[Saved entries]
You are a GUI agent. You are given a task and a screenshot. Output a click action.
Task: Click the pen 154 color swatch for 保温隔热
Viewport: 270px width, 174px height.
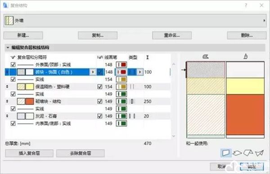(122, 87)
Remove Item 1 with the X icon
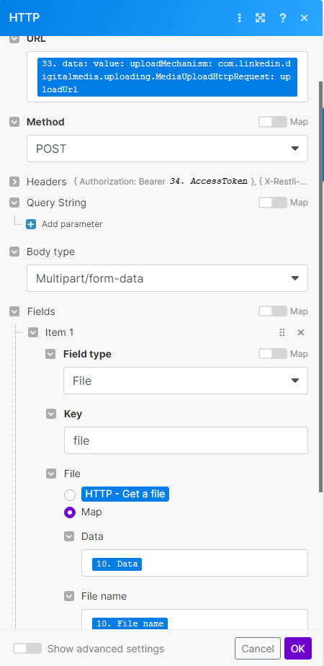This screenshot has height=666, width=324. [301, 332]
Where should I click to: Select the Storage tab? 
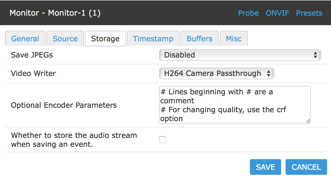105,39
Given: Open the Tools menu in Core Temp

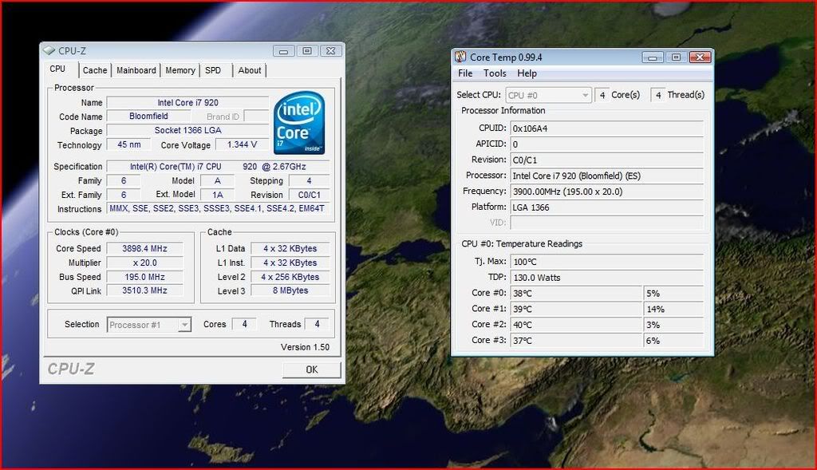Looking at the screenshot, I should coord(495,73).
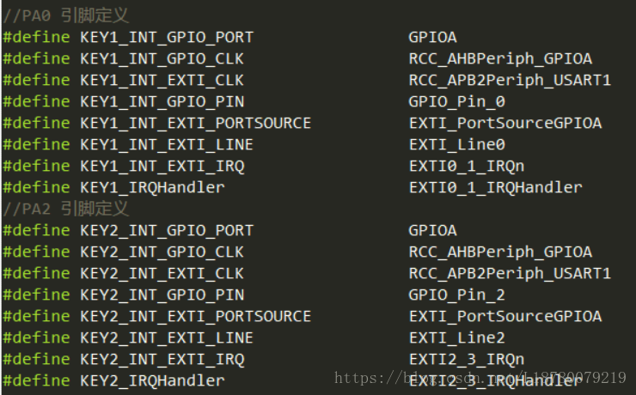Click the RCC_AHBPeriph_GPIOA value for KEY1_INT_GPIO_CLK
Screen dimensions: 636x395
[500, 58]
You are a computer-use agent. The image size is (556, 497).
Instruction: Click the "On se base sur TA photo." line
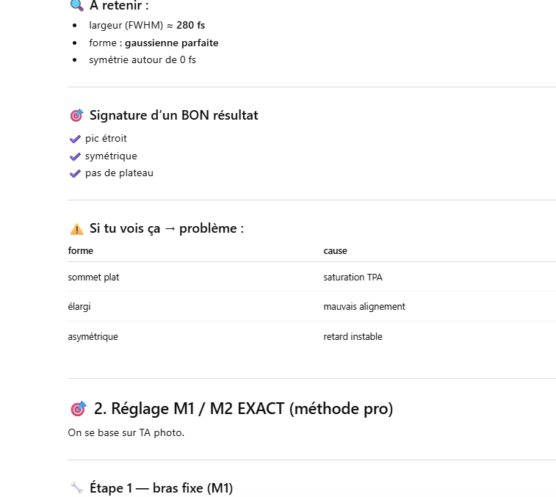[x=126, y=432]
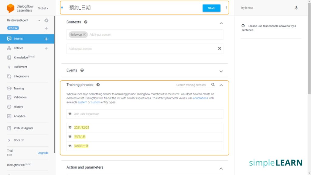Open the RestaurantAgent selector dropdown
The image size is (311, 175).
(39, 20)

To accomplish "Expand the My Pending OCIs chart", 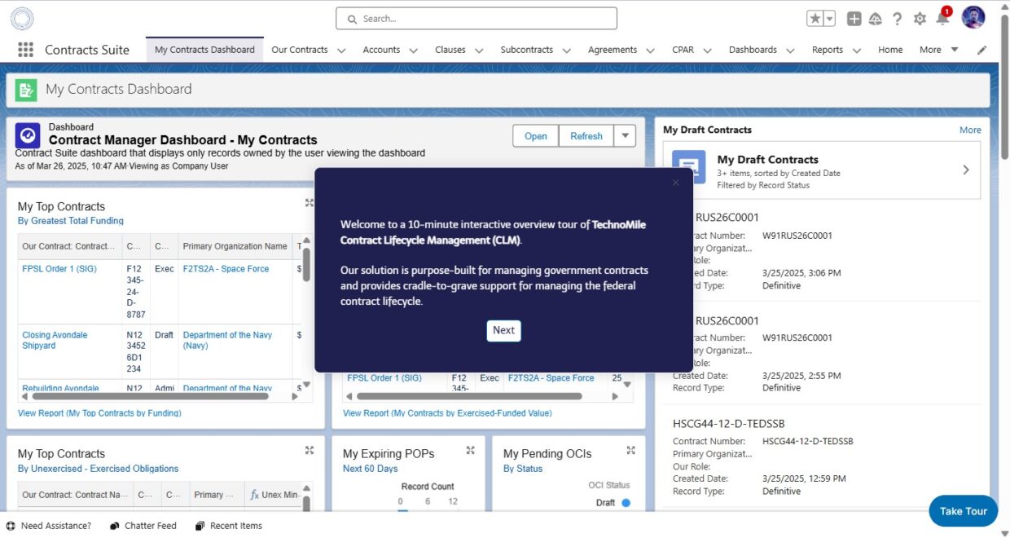I will pyautogui.click(x=630, y=450).
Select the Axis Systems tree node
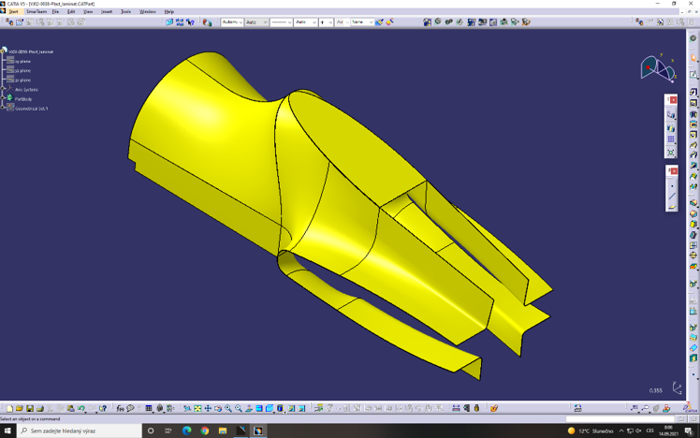The height and width of the screenshot is (438, 700). pyautogui.click(x=26, y=89)
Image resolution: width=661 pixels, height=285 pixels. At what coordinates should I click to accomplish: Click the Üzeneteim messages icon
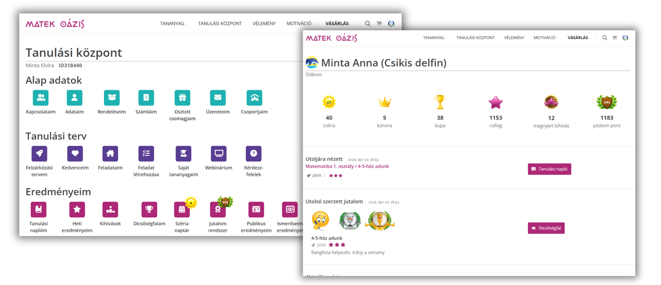coord(218,98)
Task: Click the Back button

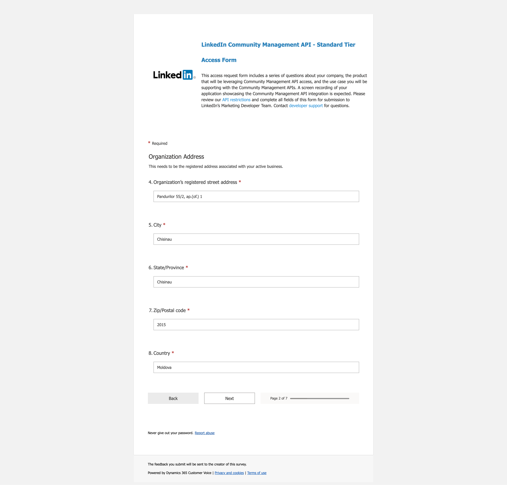Action: pos(173,398)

▸ EXERCISE DETAILS: From the line containing "Select the Axis Systems tree node" through the last line of the records above, reproduce every line exactly, leaving out the pictures.

▸ SOLUTION:
Select the Axis Systems tree node
The height and width of the screenshot is (438, 700). pyautogui.click(x=26, y=89)
Image resolution: width=661 pixels, height=285 pixels. At what coordinates should I click to accomplish: Click the Üzeneteim messages icon
coord(218,98)
Task: Click the Back button

Action: pos(173,398)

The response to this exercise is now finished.